Transcranial treatments for neuropathic pain, Parkinson's

Daniel Jeanmonod from the Center for Ultrasound Functional Neurosurgery in Switzerland presented two studies in which MR-guided focused ultrasound was used for incisionless transcranial brain interventions. Thirteen patients with neuropathic pain received medial thalamic FUS thermocoagulations under MR guidance and MR thermometry, with mean peak temperatures of 49–58 °C. Mean absolute targeting accuracies were 0.4, 0.37 and 0.71 mm for mediolateral, anteroposterior and dorsoventral dimensions, respectively. There were no device or procedure related complications and no post-treatment neurological deficits. At three-month or one-year follow-up, patients had a mean pain relief of 54.8% and a mean improvement in visual analogue scale ratings of 36%. Pain relief of 50% or above was seen in 77% of patients.

In the second study, Jeanmonod and co-workers treated eight patients with Parkinson's disease, performing MR-guided subthalamic FUS thermocoagulations, with mean peak temperatures of 52–59 °C. Again, no complications or post-treatment deficits were observed. Mean absolute targeting accuracies were 0.49, 0.4 and 0.56 mm for mediolateral, anteroposterior and dorsoventral dimensions. At three-month follow-up, four patients had a mean improvement in UPDRS (Unified Parkinson's Disease Rating Scale) of 7.6% and mean global symptom relief of 22.5%. Four further patients who received the same treatment but with final sonications repeated 5–6 times, had a 57.1% mean UPDRS improvement and a mean global symptom relief of 47.5%.

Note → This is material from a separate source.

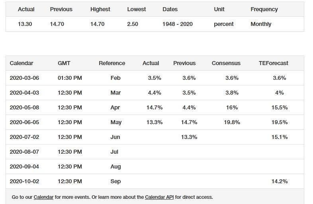Select the 2020-07-02 date cell
Viewport: 313px width, 204px height.
click(24, 137)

Ultrashort echo-time MRI enables bone thermometry

For HIFU treatment of bone tumours, conventional MR thermometry can map the temperature rise in adjacent soft tissue, but cannot directly detect temperature rise in solid tumour mass or the bone itself. Wilson Miller, from the University of Virginia (Charlottesville, VA), explained how combining the thermal-sonication-induced local increase in T1 relaxation times with ultrashort echo time (UTE) pulse sequence techniques can enable direct visualization of the HIFU-induced temperature rise in cortical bone.

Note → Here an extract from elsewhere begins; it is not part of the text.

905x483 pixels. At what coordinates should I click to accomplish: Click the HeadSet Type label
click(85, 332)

Miller and colleagues used a custom UTE pulse sequence on a 3T whole-body MR scanner to image a section of bone during focused ultrasound ablation. Comparing the 3D UTE image (echo time of 0.03 ms) with a conventional fast gradient-echo MRI scan (2.5 ms echo time) showed that the bone marrow was intact and visible in both images, while the surrounding cortical bone was only visible in the UTE image. Image subtraction suppressed the signal from water and fatty marrow and enhanced bone visualization. UTE images recorded before and during FUS application revealed the focal spot as a dark spot inside the bone margin, with the signal decrease due to the T1 increase with temperature. Miller concluded that it is possible to directly detect a thermal MR signal in bone using UTE pulse sequences, and that further development may enable quantitative thermometry in bone.